» WORK REQUIRED
Retype the part of the data below that opens with the line containing "Image resolution: width=690" and closes with the line containing "Action: click(x=302, y=317)", keeping both of those lines.

(Interface element records)
%%

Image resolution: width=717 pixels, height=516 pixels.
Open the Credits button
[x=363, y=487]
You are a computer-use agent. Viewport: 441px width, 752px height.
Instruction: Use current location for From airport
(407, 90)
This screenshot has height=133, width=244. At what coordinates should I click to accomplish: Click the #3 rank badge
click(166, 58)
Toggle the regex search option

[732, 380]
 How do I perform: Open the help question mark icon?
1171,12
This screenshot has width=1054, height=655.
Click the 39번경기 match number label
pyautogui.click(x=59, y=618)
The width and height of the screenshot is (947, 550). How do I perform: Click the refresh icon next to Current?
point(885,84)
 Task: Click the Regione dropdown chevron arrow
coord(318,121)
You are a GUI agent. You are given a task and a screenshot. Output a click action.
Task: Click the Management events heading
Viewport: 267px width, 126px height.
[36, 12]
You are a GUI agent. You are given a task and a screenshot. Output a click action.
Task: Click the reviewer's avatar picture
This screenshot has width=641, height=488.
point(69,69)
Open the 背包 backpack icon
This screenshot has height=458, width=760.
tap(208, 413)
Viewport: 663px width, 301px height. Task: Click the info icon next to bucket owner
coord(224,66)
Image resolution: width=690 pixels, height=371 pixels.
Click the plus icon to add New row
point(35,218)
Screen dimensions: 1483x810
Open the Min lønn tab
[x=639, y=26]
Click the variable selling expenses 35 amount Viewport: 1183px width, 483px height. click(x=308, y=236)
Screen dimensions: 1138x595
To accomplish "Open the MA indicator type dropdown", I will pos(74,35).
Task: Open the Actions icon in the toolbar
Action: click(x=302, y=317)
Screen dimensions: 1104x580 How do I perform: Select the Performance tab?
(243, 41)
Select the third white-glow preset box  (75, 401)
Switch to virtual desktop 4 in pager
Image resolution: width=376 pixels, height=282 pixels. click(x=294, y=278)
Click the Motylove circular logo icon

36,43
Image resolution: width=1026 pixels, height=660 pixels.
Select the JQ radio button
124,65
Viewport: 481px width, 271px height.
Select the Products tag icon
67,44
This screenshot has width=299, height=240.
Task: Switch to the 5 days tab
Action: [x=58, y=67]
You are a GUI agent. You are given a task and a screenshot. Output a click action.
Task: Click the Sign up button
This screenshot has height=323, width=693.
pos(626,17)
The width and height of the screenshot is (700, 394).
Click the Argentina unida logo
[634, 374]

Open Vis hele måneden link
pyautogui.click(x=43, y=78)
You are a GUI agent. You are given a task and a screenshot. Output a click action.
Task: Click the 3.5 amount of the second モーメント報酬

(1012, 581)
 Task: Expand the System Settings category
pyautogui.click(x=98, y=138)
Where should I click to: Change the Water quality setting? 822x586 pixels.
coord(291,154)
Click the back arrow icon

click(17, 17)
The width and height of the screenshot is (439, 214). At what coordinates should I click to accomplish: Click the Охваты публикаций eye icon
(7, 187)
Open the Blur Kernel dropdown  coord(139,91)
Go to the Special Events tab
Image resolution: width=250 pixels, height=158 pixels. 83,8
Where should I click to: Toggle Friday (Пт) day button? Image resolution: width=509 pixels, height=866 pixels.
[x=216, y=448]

%%

» SOLVED PROBLEM
Image resolution: width=690 pixels, height=371 pixels.
Click the plus icon to add New row
point(35,218)
Screen dimensions: 1483x810
Open the Min lønn tab
[x=639, y=26]
Click the variable selling expenses 35 amount Viewport: 1183px width, 483px height. click(x=308, y=236)
Screen dimensions: 1138x595
To accomplish "Open the MA indicator type dropdown", I will pos(74,35).
Task: Open the Actions icon in the toolbar
Action: click(x=302, y=317)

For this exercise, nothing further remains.